Masahisa Sato, a lawmaker with the ruling Liberal Democratic Party, has twice raised the issue in Japan’s upper house of parliament, warning in April that “if historical issues are not addressed seriously, then it will be extremely difficult to change perceptions”.
“The Japanese population in Canada is significantly smaller than the Chinese population,” he said. “If we do not take historical issues seriously, then Japanese people will lose their standing.”
Apparently dissatisfied with the government’s failure to act, Sato brought the matter up again on May 27, calling on Foreign Minister Takeshi Iwaya to register a formal protest with his Canadian counterpart, Anita Anand.
“We have confirmed cases where the exhibits were made with extreme language and expressions that are far removed from the historical facts,” Iwaya replied. Japan would make representations “at the most appropriate level and timing”, he added.

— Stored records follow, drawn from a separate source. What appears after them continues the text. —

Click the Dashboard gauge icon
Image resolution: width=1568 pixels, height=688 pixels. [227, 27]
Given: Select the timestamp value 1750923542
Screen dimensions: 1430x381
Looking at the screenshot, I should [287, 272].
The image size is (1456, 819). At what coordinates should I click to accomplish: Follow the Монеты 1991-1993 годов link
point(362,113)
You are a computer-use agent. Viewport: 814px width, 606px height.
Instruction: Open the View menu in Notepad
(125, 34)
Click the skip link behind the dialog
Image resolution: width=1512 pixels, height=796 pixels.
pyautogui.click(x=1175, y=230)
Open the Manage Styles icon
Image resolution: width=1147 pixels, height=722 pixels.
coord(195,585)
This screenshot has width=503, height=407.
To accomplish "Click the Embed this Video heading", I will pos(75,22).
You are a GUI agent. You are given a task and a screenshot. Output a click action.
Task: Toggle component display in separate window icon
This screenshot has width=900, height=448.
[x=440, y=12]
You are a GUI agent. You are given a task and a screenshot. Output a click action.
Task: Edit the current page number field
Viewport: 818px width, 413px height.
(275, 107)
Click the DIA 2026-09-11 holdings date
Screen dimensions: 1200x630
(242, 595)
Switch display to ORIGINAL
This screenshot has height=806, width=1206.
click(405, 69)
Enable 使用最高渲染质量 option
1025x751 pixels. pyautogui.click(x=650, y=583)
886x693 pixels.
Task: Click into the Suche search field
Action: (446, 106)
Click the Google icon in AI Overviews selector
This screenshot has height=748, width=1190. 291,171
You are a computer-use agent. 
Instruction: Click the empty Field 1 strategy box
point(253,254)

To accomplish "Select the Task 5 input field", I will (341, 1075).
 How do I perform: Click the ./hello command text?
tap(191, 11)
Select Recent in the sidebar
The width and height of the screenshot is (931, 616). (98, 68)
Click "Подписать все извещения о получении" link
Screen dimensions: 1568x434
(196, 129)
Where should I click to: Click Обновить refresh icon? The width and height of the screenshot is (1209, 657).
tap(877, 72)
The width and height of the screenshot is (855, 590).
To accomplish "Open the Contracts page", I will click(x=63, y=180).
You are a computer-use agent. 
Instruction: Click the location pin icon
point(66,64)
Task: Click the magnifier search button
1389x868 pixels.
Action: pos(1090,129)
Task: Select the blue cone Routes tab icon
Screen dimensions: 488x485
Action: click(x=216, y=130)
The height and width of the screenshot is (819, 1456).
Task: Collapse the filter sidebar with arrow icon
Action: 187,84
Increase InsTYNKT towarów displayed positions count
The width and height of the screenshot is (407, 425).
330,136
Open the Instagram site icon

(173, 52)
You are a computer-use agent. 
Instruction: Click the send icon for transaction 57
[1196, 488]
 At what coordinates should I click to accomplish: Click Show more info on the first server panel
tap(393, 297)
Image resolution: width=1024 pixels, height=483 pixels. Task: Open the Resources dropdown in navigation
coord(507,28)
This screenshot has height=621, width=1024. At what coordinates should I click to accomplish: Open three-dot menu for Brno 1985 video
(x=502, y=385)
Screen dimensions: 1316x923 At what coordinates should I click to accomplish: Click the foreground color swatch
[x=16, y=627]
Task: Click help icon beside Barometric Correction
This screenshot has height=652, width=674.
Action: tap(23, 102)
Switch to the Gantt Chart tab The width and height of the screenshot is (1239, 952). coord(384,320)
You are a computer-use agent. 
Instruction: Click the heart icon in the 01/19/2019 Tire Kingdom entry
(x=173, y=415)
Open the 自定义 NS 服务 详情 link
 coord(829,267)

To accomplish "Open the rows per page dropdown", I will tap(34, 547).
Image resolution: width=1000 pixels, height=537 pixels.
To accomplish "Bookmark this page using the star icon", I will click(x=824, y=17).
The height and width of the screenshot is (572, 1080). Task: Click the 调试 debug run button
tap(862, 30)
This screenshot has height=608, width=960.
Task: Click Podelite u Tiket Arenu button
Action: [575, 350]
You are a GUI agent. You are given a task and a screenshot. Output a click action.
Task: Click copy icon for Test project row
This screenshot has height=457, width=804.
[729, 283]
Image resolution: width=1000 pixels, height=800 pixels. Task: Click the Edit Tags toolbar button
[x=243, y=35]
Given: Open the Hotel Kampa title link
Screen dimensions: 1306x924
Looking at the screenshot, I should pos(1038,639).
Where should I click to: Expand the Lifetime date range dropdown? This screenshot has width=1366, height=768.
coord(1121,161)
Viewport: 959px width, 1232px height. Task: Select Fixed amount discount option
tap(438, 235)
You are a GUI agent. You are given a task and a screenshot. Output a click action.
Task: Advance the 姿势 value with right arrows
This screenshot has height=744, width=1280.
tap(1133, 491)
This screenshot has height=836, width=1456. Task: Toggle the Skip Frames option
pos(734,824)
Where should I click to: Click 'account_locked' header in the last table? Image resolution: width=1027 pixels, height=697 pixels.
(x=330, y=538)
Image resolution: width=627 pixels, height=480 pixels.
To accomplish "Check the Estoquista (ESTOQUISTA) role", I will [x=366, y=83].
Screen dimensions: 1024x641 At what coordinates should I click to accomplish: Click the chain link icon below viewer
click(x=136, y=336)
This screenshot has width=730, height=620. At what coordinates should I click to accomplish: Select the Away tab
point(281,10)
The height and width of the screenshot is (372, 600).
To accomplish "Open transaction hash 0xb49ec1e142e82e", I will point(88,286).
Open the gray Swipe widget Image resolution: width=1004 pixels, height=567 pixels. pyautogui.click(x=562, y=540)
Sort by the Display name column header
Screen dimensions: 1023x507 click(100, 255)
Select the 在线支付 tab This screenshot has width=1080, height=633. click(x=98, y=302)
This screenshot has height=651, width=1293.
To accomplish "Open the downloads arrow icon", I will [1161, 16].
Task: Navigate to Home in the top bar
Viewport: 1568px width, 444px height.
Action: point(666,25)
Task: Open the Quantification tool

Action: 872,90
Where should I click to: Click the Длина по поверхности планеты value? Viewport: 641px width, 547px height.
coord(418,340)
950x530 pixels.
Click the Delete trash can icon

His response, however, provoked an angry response from Sato, who accused the minister of doing nothing to prevent the erosion of Japan’s “credibility and national dignity”.
“We speak up to South Korea, but we go silent when it comes to [propaganda from] China,” the Sankei newspaper quoted Sato as saying last month. “That double standard undermines our standing. If the foreign minister cannot speak up to defend Japan’s reputation, who will?”
The museum was set up by Alpha Education, which describes itself on the museum’s website as a non-profit registered charity “that promotes a critical-historical inquiry of World War II in Asia that contributes to peace and reconciliation”.
It says it aims to do so through “engaging students and educators, empowering youth, supporting research and connecting with communities”.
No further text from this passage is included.